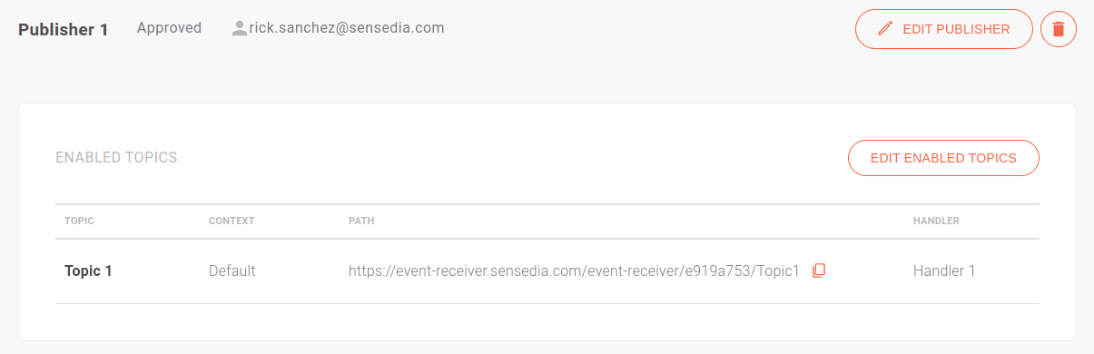
Task: Select the PATH column header
Action: point(361,221)
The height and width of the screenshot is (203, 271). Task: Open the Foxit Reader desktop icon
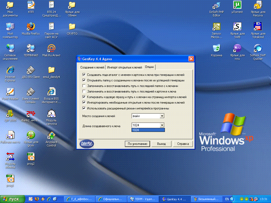pyautogui.click(x=10, y=92)
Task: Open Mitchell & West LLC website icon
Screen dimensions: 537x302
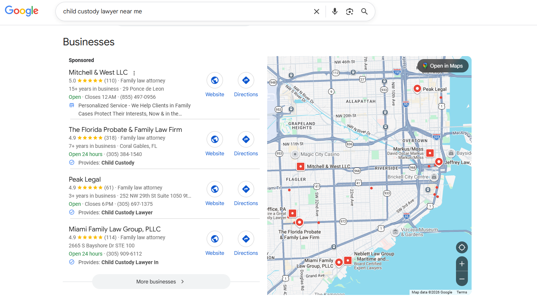Action: click(215, 80)
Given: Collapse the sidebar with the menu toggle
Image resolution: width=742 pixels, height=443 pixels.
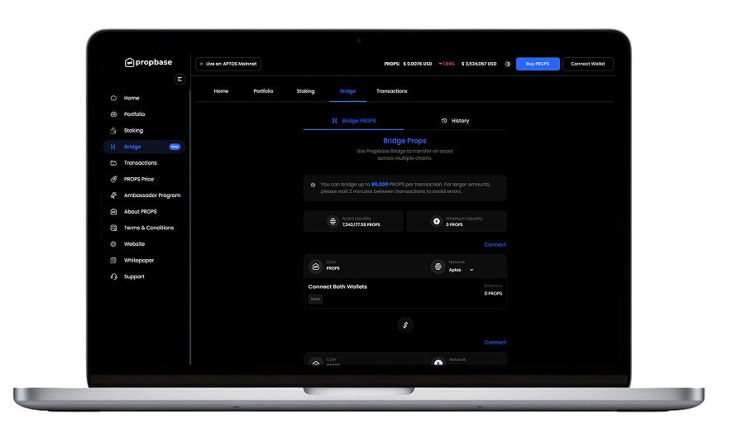Looking at the screenshot, I should (x=180, y=79).
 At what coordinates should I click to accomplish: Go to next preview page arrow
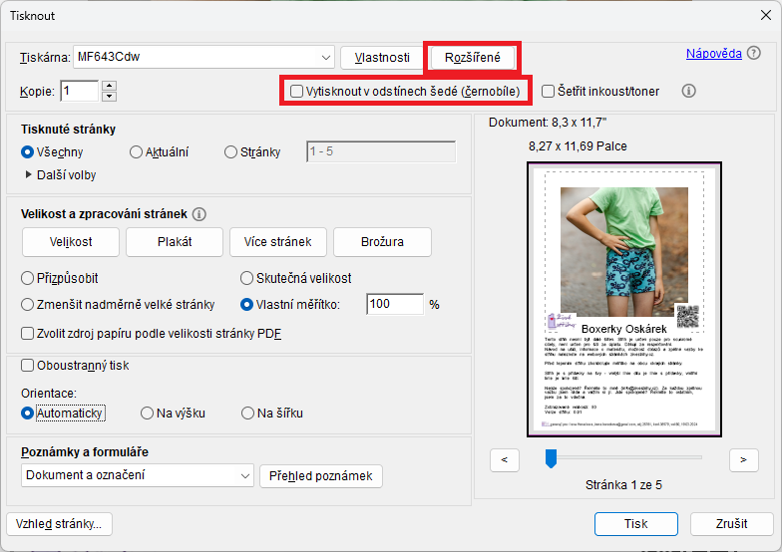click(x=743, y=459)
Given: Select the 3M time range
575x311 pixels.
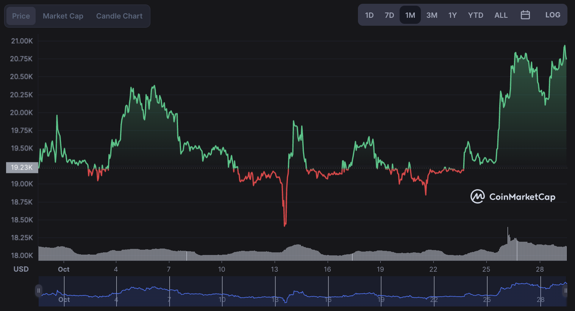Looking at the screenshot, I should (x=432, y=15).
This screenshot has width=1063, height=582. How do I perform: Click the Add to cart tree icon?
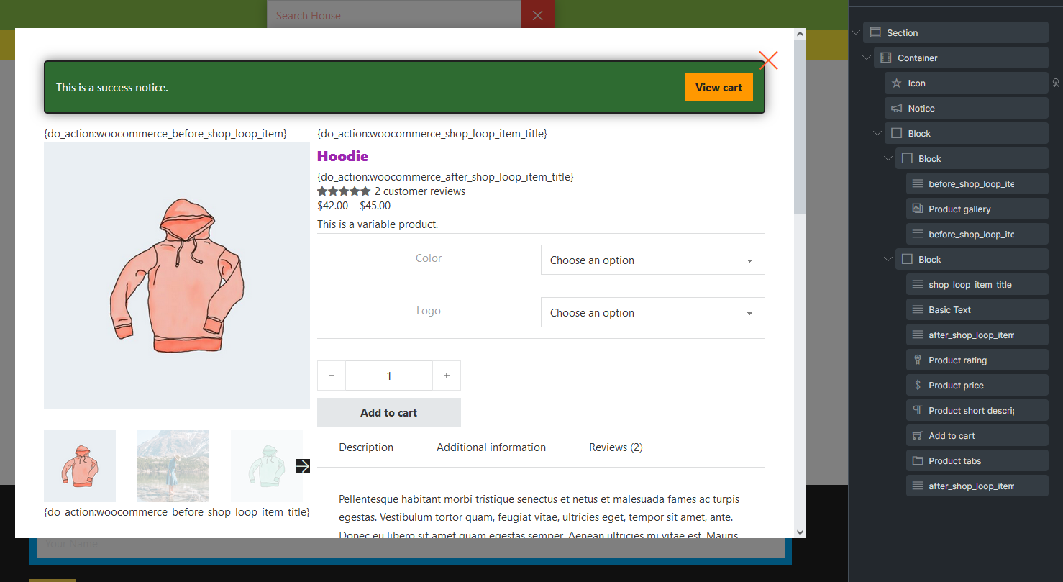(917, 436)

————

Rewrite all of the data above as a Markdown table with the columns Row and Line, giving each nonblank line its own numbered row. Leave the pictures out.

| Row | Line |
|---|---|
| 1 | Task: Select the PATH column header |
| 2 | Action: point(361,221) |
| 3 | The height and width of the screenshot is (203, 271). Task: Open the Foxit Reader desktop icon |
| 4 | pyautogui.click(x=10, y=92) |
| 5 | Task: Open Mitchell & West LLC website icon |
| 6 | Screen dimensions: 537x302 |
| 7 | Action: click(215, 80) |
| 8 | Given: Collapse the sidebar with the menu toggle |
| 9 | Image resolution: width=742 pixels, height=443 pixels. |
| 10 | Looking at the screenshot, I should (x=180, y=79). |
| 11 |  At what coordinates should I click to accomplish: Go to next preview page arrow |
| 12 | click(x=743, y=459) |
| 13 | Given: Select the 3M time range |
| 14 | 575x311 pixels. |
| 15 | Looking at the screenshot, I should (x=432, y=15). |
| 16 | This screenshot has width=1063, height=582. How do I perform: Click the Add to cart tree icon? |
| 17 | (917, 436) |